Lately, I’m puzzled. My friends and colleagues are suddenly giving me unsolicited advice, when it used to be a rare occurrence. I’m trapped in it, though I have to admit it opens a side door to the twin mysteries of caring and helplessness. I’m being offered fresh perspectives on the present moment, alternative healing, how to strengthen the will to live, on and on. Sometimes I just want to talk about the new Japanese restaurant down the street, but I get the serious eyes, the lowered voice. Then I know advice is coming my way. All of it is benevolent, embedded in hope, wrapped in a wish, something like this: Listen, doctors don’t know that much about cancer when you come right down to it. You have to believe you are the true agent of healing.
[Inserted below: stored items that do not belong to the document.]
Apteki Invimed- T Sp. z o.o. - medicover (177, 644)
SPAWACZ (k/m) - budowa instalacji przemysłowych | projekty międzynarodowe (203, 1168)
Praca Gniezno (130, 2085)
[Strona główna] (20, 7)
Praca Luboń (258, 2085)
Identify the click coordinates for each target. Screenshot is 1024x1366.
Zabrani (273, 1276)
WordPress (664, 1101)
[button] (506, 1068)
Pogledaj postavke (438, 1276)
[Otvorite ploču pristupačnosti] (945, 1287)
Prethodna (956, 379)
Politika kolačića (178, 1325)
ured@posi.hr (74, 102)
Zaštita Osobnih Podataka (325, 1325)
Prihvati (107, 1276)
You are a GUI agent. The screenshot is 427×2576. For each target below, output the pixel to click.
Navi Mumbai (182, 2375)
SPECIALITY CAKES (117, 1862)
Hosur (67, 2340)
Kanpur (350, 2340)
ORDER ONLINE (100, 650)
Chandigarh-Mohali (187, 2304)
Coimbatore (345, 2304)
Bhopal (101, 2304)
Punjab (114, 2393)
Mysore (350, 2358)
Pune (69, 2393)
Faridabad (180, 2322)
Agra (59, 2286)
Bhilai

All this caring is great, intended to keep the fight in me and delay the loss for them. But I don’t know where to file the stories about people I’ll never meet. I’ve collected ten variations: my friend was told he had four months to live and he’s still going strong five years later. He tried so-and-so juice, found herbal remedies, and went to a healer in (circle one) South America, Mexico, India. You should definitely give alternative medicine a try. I could counter by mentioning another friend of mine was diagnosed only two months ago and is already among the daisies. But I don’t.

Privately, I wonder what happened to raging against the night? Also, I’ve been thinking about those old cowboy movie scenes where a man is cradled by his buddy under a tree after catching a bullet. It’s crunch time, and the friend invites his partner to close his eyes and walk into a fine June morning. I suppose that’s Hollywood.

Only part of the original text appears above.